One of the most useful aspects of an Azure ML studio is its ability to do logging of measures of interest which will be covered in the next lab. Through this, for example, it is possible to log how a model's performance metrics develop iteration by iteration.
Before taking advantage of this capability, however, we will set up a Compute Instnace to run our python code in. Even though all the features of Azure ML could be worked with from a local python runtime on your machine, for the purpose of this series of labs we will work with the Compute Instance to ensure all participant run the same version of python and the libraries required.
For the purpose of this lab, we will work with the Azure ML's Compute Instance. Compute Instances are fully managed cloud based data science workstations that include Jupyter Notebook, JupyterLab as well as RStudio to write code in. On top of that, they offers a simple setup, integration with Active Directory for single sign-on (SSO) and the azureml python libraries already pre-installed.
To set up a Compute Instance, click “Compute” in the “Manage” section of the Azure ML studio.
Ensure you are in the “Compute instances” tab. Then, click the New button to add a new Compute Instance to your workspace.
Specify a name for your Compute Instance and choose a VM size that is suitable for the volume and complexity of your dataset as well as your models. Please note that the name of the Compute Instance must be unique within an Azure region. Hence, you may not use the same names shown in this document or that is used by your neighbor.
Click the VM type drop-down to browse the list of all available VM sizes and select a VM size different from the default. In general, consider the data volume available for training and compare it to the amount of memory (RAM) the VM has available as python will attempt to hold the entire dataset in memory to speed up computations. Also, consider using VM types that include GPUs when expecting to train large deep neural networks to speed up training times.
Note that bigger VMs with more memory and CPUs will result in higher charges to your Azure subscription. More information on VM pricing can be found here. The default VM size STANDARD_D3_V2 with 4 vCPUs and 14 GB of RAM will suffice for our lab. Please also ensure that you choose a VM size for which you still have quota left. In case you choose a VM type with 0 quota left, the provisioning will fail.
Once an appropriate VM type has been selected, click the blue Create button to start the deployment process for the Compute Instance.
When the status has changed from Creating to Running, you may proceed to the next paragraph. If for whatever reason the status shows as Stopped, you can start the Compute Instance by selecting it to the left of the name column and then clicking Start from the menu bar above.

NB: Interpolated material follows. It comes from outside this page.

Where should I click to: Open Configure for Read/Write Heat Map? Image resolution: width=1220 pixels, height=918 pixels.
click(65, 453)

Lastly, when the status of the Notebook VM has changed to Running, click the Jupyter hyperlink that has now appeared. This will launch a separate browser tab or window that will bring you directly to the Jupyter Notebook environment of your Compute Instance.

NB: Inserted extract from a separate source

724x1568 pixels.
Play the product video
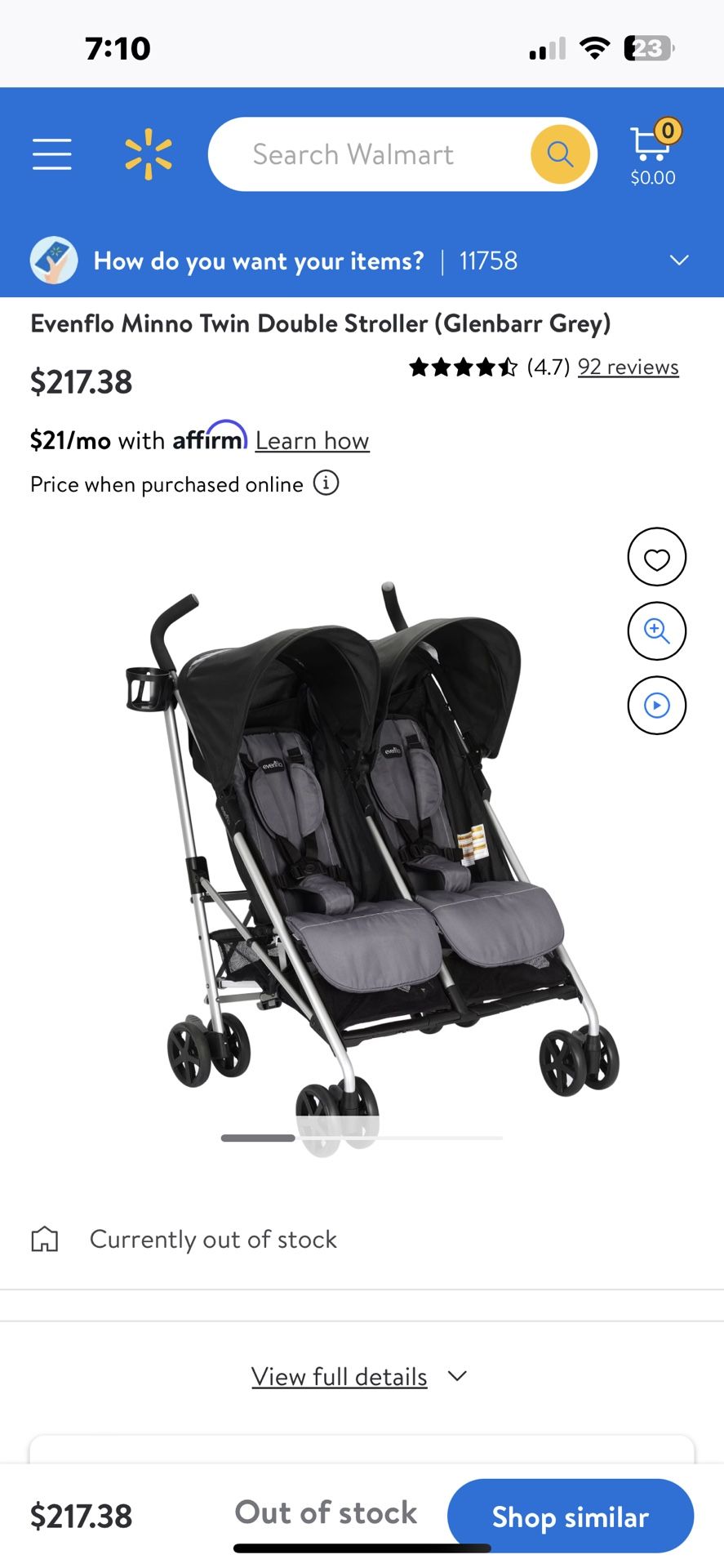click(x=656, y=705)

This should bring you to the Jupyter Notebook home page. Note that the Notebook VM also features an instance of R Studio. For this series of labs the focus will remain on python.

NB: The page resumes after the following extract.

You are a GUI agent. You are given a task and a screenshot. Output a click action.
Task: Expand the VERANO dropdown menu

Whilst you may also upload content manually via the Jupyter Notebook home page, the fastest way load all required content for this lab is by cloning this very git repository.
To do so, click the New button in the top right corner of the Jupyter home page and then select Terminal.
This will open a separate tab in your browser with a terminal window. Once the terminal is ready, type in the following command and hit the Enter key on your keyboard to start the process:
git clone https://github.com/marcscho/amllab
From ther Jupyter Notebook home page in your Compute Instance, please open the notebook entitled 3_Creating_dataset.ipynb and follow the instructions provided therein to create a dataset in Azure ML.
Please go through all the notebooks cell by cell and don’t run everything at once – your learning experience will be orders of magnitude greater.
If this is your first time working with Jupyter Notebooks, note that you can run the code within an individual cell and advance the cursor to the next cell with Shift + Enter on your keyboard. A cell can contain multiple lines of code, all of which will be executed when Shift + Enter are pressed. Alternatively, you can press Ctrl + Enter to also run a cell but not advance the cursor.
More details about commands in Jupyter Notebook are available in this cheatsheet, courtesy of edureka.